Class VariationalAutoencoder.Builder

    • Constructor Detail

      • Builder

        public Builder()
    • Method Detail

      • encoderLayerSizes

        public VariationalAutoencoder.Builder encoderLayerSizes​(int... encoderLayerSizes)
        Size of the encoder layers, in units. Each encoder layer is functionally equivalent to a DenseLayer. Typically the number and size of the decoder layers (set via decoderLayerSizes(int...) is similar to the encoder layers.
        Parameters:
        encoderLayerSizes - Size of each encoder layer in the variational autoencoder
      • setEncoderLayerSizes

        public void setEncoderLayerSizes​(int... encoderLayerSizes)
        Size of the encoder layers, in units. Each encoder layer is functionally equivalent to a DenseLayer. Typically the number and size of the decoder layers (set via decoderLayerSizes(int...) is similar to the encoder layers.
        Parameters:
        encoderLayerSizes - Size of each encoder layer in the variational autoencoder
      • decoderLayerSizes

        public VariationalAutoencoder.Builder decoderLayerSizes​(int... decoderLayerSizes)
        Size of the decoder layers, in units. Each decoder layer is functionally equivalent to a DenseLayer. Typically the number and size of the decoder layers is similar to the encoder layers (set via encoderLayerSizes(int...).
        Parameters:
        decoderLayerSizes - Size of each deccoder layer in the variational autoencoder
      • setDecoderLayerSizes

        public void setDecoderLayerSizes​(int... decoderLayerSizes)
        Size of the decoder layers, in units. Each decoder layer is functionally equivalent to a DenseLayer.

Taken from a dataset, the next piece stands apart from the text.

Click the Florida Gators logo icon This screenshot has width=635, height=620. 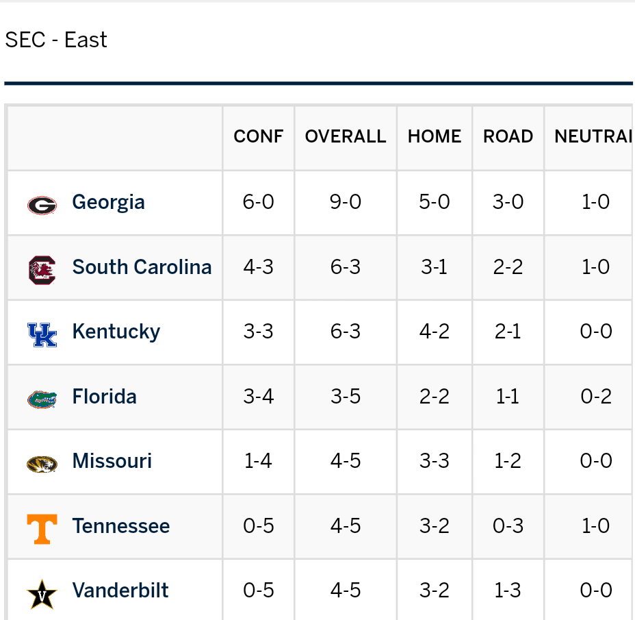click(x=42, y=398)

Typically the number and size of the decoder layers is similar to the encoder layers (set via encoderLayerSizes(int...).
        Parameters:
        decoderLayerSizes - Size of each deccoder layer in the variational autoencoder
      • lossFunction

        public VariationalAutoencoder.Builder lossFunction​(IActivation outputActivationFn,
                                                           LossFunctions.LossFunction lossFunction)
        Configure the VAE to use the specified loss function for the reconstruction, instead of a ReconstructionDistribution. Note that this is NOT following the standard VAE design (as per Kingma & Welling), which assumes a probabilistic output - i.e., some p(x|z). It is however a valid network configuration, allowing for optimization of more traditional objectives such as mean squared error.
        Note: clearly, setting the loss function here will override any previously set recontruction distribution
        Parameters:
        outputActivationFn - Activation function for the output/reconstruction
        lossFunction - Loss function to use
      • lossFunction

        public VariationalAutoencoder.Builder lossFunction​(Activation outputActivationFn,
                                                           LossFunctions.LossFunction lossFunction)
        Configure the VAE to use the specified loss function for the reconstruction, instead of a ReconstructionDistribution. Note that this is NOT following the standard VAE design (as per Kingma & Welling), which assumes a probabilistic output - i.e., some p(x|z). It is however a valid network configuration, allowing for optimization of more traditional objectives such as mean squared error.
        Note: clearly, setting the loss function here will override any previously set recontruction distribution
        Parameters:
        outputActivationFn - Activation function for the output/reconstruction
        lossFunction - Loss function to use
      • lossFunction

        public VariationalAutoencoder.Builder lossFunction​(IActivation outputActivationFn,
                                                           ILossFunction lossFunction)
        Configure the VAE to use the specified loss function for the reconstruction, instead of a ReconstructionDistribution. Note that this is NOT following the standard VAE design (as per Kingma & Welling), which assumes a probabilistic output - i.e., some p(x|z). It is however a valid network configuration, allowing for optimization of more traditional objectives such as mean squared error.
        Note: clearly, setting the loss function here will override any previously set recontruction distribution
        Parameters:
        outputActivationFn - Activation function for the output/reconstruction
        lossFunction - Loss function to use
      • pzxActivationFn

        public VariationalAutoencoder.Builder pzxActivationFn​(IActivation activationFunction)
        Activation function for the input to P(z|data).
        Care should be taken with this, as some activation functions (relu, etc) are not suitable due to being bounded in range [0,infinity).
        Parameters:
        activationFunction - Activation function for p(z|x)
      • pzxActivationFunction

        public VariationalAutoencoder.Builder pzxActivationFunction​(Activation activation)
        Activation function for the input to P(z|data).
        Care should be taken with this, as some activation functions (relu, etc) are not suitable due to being bounded in range [0,infinity).
        Parameters:
        activation - Activation function for p(z|x)
      • numSamples

        public VariationalAutoencoder.Builder numSamples​(int numSamples)
        Set the number of samples per data point (from VAE state Z) used when doing pretraining. Default value: 1.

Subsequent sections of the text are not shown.